Insights on Current Policy Issues

By Frank Vlossak

The House and Senate have completed action on the “Protecting our Infrastructure of Pipelines and Enhancing Safety (PIPES) Act of 2016” (S. 2276), with the House approving it by voice vote on June 8, and the Senate passing it by unanimous consent on June 13. The White House received the legislation on Thursday, June 16, and it is awaiting the President’s signature. S. 2276 reauthorizes the Pipeline and Hazardous Materials Safety Administration’s (PHMSA) pipeline safety functions through September 30, 2019.

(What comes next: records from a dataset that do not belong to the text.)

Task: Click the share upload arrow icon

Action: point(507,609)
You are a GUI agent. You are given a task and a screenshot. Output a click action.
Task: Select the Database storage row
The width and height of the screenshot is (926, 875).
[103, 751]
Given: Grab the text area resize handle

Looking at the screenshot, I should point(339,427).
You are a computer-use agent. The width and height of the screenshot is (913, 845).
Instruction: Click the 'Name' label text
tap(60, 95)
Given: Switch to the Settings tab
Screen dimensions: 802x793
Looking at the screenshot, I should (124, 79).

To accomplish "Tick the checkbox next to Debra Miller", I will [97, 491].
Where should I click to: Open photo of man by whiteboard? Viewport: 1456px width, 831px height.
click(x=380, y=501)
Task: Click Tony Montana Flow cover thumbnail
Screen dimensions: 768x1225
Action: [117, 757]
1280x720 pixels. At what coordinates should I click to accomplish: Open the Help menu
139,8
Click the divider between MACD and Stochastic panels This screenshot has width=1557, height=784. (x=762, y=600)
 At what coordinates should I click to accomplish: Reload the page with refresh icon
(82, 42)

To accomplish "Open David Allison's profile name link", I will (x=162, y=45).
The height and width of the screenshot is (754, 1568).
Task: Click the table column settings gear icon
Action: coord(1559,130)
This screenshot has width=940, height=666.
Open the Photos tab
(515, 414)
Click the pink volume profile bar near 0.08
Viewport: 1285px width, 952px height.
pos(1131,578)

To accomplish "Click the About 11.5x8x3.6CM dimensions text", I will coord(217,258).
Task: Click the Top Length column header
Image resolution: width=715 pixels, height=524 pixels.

Among the more significant provisions in the legislation are: a requirement for PHMSA to promulgate regulations governing the safety of underground natural gas storage facilities (Section 12); and a grant of new pipeline safety emergency order authority to PHMSA (Section 16). PHMSA is already working on underground natural gas storage regulations. As described in the most recent “Unified Agenda for Regulatory and Deregulatory Actions”, “PHMSA is planning to issue an interim final rule to require operators of underground storage facilities for natural gas to comply with minimum safety standards, including compliance with” existing American Petroleum Institute recommended practices.

In addition to the underground natural gas storage provision, new regulatory mandates directed by the legislation include:
  • Requirements for hazardous liquid pipeline operators to provide safety data sheets (SDS) within six hours of an incident (Section 14);
  • Requirements for operators, in developing response plans, to “consider the impact of a discharge into or on navigable waters or adjoining shorelines, including those that may be covered in whole or in part by ice, and include procedures and resources for responding to such discharges in” their plans (Section 18);
  • Clarification of the requirements for abandoned pipelines (Section 23);
  • An annual inline inspection requirement for inland pipelines located below 150 feet of water (Section 25); and
  • A requirement for PHMSA to update the regulations governing “permanent, small scale liquefied natural gas pipeline facilities” (Section 27).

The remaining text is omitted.